== TEXT SECTION

Since 2011, Florida has shifted its focus in family law from mother’s rights vs father’s rights to the rights of the child—and a child has the right to both a mother and a father. The court also recognizes that parents do not visit with their child; they share their time with their child. As a result, the term child custody has been replaced with parental responsibility and visitation has also been removed from the legal vocabulary and replaced with a more accurate term: time sharing. These terms apply to divorcing parents as well as those who are not married and are ending their relationship.

The court must approve the submitted parenting plan or will enter its own parenting plan if the parents cannot come to an amicable agreement. Both parents should be able to “share the rights and responsibilities, and joys, of childrearing.” (Fla. Stat. §61.13(2)(c)) and a court entered parenting plan will aim to ensure the children have “regular and ongoing contact” with both of their parents.

A parenting plan in Florida must include:

  • How each parent will be able to participate in raising their child(ren).
  • A time-sharing (visitation) schedule.
  • Designations for who oversees medical care, decisions regarding education, and other activities or child rearing concerns.
  • How the parents will continue communication with their child.

Time Sharing

“I don’t babysit my kids”. Parents do not babysit their children and the courts have recognized they don’t “visit” them either; what they actually do is spend time with their child. As a result, the terms and definitions of family law have changed with the times as society realizes the system in place disenfranchises certain parents.

A child’s time is shared as equally as possible so that the child can benefit from having two parents with minimal disruptions to their daily life. Where both parents live, the age of the child, location of the school, and the profession of each parent can influence how time is shared.

The goal of time sharing is to allow the child to be with each parent as much as possible. So, if dad works every other weekends or mom works 12 hour shifts, the time sharing plan is adjusted to accommodate these needs so a parent is not punished for their career choice or schedule.

Like with parental responsibility, time sharing encourages parents to work together. If an emergency comes up or work schedule is changed, parents should communicate to each other their need for a change in the schedule (whether temporary or permanently) and do what they can to assist each other to maintain the balance of time shared with their child.

Parental Responsibility

To eliminate the battle between parents over who was labeled “primary” versus “secondary” and to ensure the responsibility of raising a child was not more weighted on one side over the other, the courts traded the terms child custody, shared custody, and sole custody for parental responsibility.

Parental responsibility defines which parent makes the decision about important issues like doctor or dental visits, school choice, religion, extracurricular activities, and medications or other medical decisions. In the majority of cases, parental responsibility is shared between mom and dad. For day-to-day care and decision making, each party holds the responsibility to care for the child while the child is with them.

Typically, the parents are left to discuss amongst themselves how to raise their children together, but from two different homes. This means that the parents will have to share the child’s schedule of doctor appointments, medications to take, or what is happening at school. Also, it allows each parent to make decisions regarding their children while the children are with them and reduces the court’s presence in the home.

====

STUDY QUESTIONS ▸
(A) Condense the paragraph in the Florida family law text that begins "Parental responsibility defines which parent" into a short bulleted list that keeps its main facts.
(B) Reproduce the passage of the Florida family law text between "The court must" and "raising their child(ren).", inclusive.

== DATA SECTION

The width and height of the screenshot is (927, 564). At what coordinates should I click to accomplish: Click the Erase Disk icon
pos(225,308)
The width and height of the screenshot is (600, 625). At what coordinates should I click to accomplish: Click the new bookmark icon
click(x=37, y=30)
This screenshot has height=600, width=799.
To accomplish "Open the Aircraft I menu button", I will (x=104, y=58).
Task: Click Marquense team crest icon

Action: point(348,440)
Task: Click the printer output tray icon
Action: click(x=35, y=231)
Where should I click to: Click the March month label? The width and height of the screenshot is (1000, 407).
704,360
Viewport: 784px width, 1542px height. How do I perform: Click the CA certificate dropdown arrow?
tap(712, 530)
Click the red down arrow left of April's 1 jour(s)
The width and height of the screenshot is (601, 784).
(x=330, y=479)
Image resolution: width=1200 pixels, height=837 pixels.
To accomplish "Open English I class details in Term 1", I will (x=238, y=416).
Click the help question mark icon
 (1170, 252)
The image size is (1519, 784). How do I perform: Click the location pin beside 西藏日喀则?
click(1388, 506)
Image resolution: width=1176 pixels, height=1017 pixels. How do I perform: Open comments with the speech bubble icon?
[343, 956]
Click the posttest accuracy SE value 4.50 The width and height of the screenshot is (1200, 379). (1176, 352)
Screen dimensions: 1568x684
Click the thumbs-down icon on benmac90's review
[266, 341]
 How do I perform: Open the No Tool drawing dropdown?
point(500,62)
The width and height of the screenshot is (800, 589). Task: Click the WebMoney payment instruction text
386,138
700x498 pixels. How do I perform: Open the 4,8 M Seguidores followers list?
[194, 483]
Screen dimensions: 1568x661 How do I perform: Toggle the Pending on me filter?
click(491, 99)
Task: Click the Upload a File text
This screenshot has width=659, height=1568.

====

LIST OF SOLUTIONS ▸
(A)
- Parental responsibility sets which parent decides important matters: doctor or dental visits, school choice, religion, extracurricular activities, and medications or other medical decisions.
- In most cases, mom and dad share it.
- For day-to-day care and decisions, each parent is responsible for the child while the child is with them.

(B)
The court must approve the submitted parenting plan or will enter its own parenting plan if the parents cannot come to an amicable agreement. Both parents should be able to “share the rights and responsibilities, and joys, of childrearing.” (Fla. Stat. §61.13(2)(c)) and a court entered parenting plan will aim to ensure the children have “regular and ongoing contact” with both of their parents.

A parenting plan in Florida must include:

  • How each parent will be able to participate in raising their child(ren).